Let's start by saying that integral data types are those that represent only whole numbers. Each number has a well defined successor, so floating point numbers are not integral data types (what comes after 0.1? 0.11 or 0.111?) but integers are.

That being said, Java supports the following integral data types: `byte`

, `short`

, `int`

, and `long`

. On the other hand, C# supports `sbyte`

, `byte`

, `short`

, `ushort`

, `int`

, `uint`

, `long`

and `ulong`

. On purpose, I'm leaving outside of this conversation the `char`

data type since, despite it's considered an integral type, I don't want to confuse anyone by mixing characters with numbers. So a total of 4 types in Java and 8 types in C#.

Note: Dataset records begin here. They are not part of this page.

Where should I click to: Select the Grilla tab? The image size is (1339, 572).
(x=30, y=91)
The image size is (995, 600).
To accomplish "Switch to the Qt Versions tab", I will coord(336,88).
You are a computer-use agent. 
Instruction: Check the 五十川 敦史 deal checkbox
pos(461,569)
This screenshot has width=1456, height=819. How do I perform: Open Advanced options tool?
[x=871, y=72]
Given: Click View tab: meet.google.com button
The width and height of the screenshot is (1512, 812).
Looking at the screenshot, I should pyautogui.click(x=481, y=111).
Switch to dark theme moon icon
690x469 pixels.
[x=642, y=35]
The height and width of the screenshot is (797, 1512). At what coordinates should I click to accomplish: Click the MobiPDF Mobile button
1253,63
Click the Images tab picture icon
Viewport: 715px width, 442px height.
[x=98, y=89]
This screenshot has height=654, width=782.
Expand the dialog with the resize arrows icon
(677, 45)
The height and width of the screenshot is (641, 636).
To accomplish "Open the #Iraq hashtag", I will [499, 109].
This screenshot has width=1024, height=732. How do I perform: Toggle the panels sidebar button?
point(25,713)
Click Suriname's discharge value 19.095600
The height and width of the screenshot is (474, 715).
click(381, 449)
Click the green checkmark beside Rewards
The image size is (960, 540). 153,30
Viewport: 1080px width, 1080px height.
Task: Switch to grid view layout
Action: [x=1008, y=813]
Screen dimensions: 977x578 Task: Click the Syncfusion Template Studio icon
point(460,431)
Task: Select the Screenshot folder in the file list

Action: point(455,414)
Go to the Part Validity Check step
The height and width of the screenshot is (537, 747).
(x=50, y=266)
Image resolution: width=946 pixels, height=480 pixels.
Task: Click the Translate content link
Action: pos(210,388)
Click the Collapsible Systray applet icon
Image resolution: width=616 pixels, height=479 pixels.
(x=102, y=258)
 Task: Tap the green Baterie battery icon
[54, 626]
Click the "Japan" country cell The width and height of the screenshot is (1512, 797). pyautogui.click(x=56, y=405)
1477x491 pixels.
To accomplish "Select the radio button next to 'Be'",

The interesting part is the range of numbers that each one of these types supports. To calculate this range, let's first take a look to the size of each one of these types:

```
sbyte - 8 bits (1 Byte)
byte - 8 bits (1 Byte)
short - 16 bits (2 Bytes)
ushort - 16 bits (2 Bytes)
int - 32 bits (4 Bytes)
uint - 32 bits (4 Bytes)
long - 64 bits (8 Bytes)
ulong - 64 bits (8 Bytes)
```

This is true for both Java and C# (remember that only a subset of these types is supported in Java). Having these sizes, there's a simple formula to compute the range of each type. In the case of C# we also need to pay attention to the prefix (if any) of the type. This prefix can be "s" (`sbyte`

), "u" (`uint`

), or none (`long`

). This hints whether the range is going to include negative numbers or not: "s" means "signed" so it will include negative numbers, "u" means "unsigned" so it will include only positive numbers, and when nothing is specified, assume negative numbers are included. So let's see the formula:

- If the number includes negative values, the lower bound is going to be
`- 2^(bits - 1)`

. - If the number includes negative values, the upper bound is going to be
`2^(bits - 1) - 1`

. - If no negative numbers are included, the lower bound is going to be
`0`

. - If no negative numbers are included, the upper bound is going to be
`2^bits`

.

The reason why for negative numbers we need to use `bits - 1`

as the exponential part of the formula is because the sign (+ or -) is going to be stored on the same value and it will take 1 bit (1 meaning negative and 0 meaning positive). Let's run the numbers and define the ranges:

```
sbyte [-2^7 .. 2^7 - 1] = [-128 .. 127]
byte (Java) [-2^7 .. 2^7 - 1] = [-128 .. 127]
byte (C#) [0 .. 2^8] = [0 .. 255]
short [-2^15 .. 2^15 - 1] = [-32,768 .. 32,767]
ushort [0 .. 2^16] = [0 .. 65,535]
int [-2^31 .. 2^31 - 1] = [-2,147,483,648 .. 2,147,483,647]
uint [0 .. 2^32] = [0 .. 4,294,967,295]
long [-2^63 .. 2^63 - 1] = [-9,223,372,036,854,775,808 .. 9,223,372,036,854,775,807]
ulong [0 .. 2^64] = [0 .. 18,446,744,073,709,551,615]
```

So here are some things to notice: First, if you use both C# and Java, be careful when you use the `byte`

data type because it doesn't have the same range in both languages. An equivalent for the Java's `byte`

in C# is `sbyte`

. Second, note that in case of signed types, the upper bound is always 1 less than the lower bound (32,767 vs 32,768 for an `int`

). This is because the value 0 is always considered a positive number. Third, try to say out aloud the number represented by a `long`

value. It will probably take you a while.

Another point that is usually misunderstood is the fact that the size of these data types is going to be always the same regardless of the architecture our program is running on. You might be running your program in a 64 bit machine, but an `int`

is going to be always 32 bit long and it will have the same range. This is true for both C# and Java.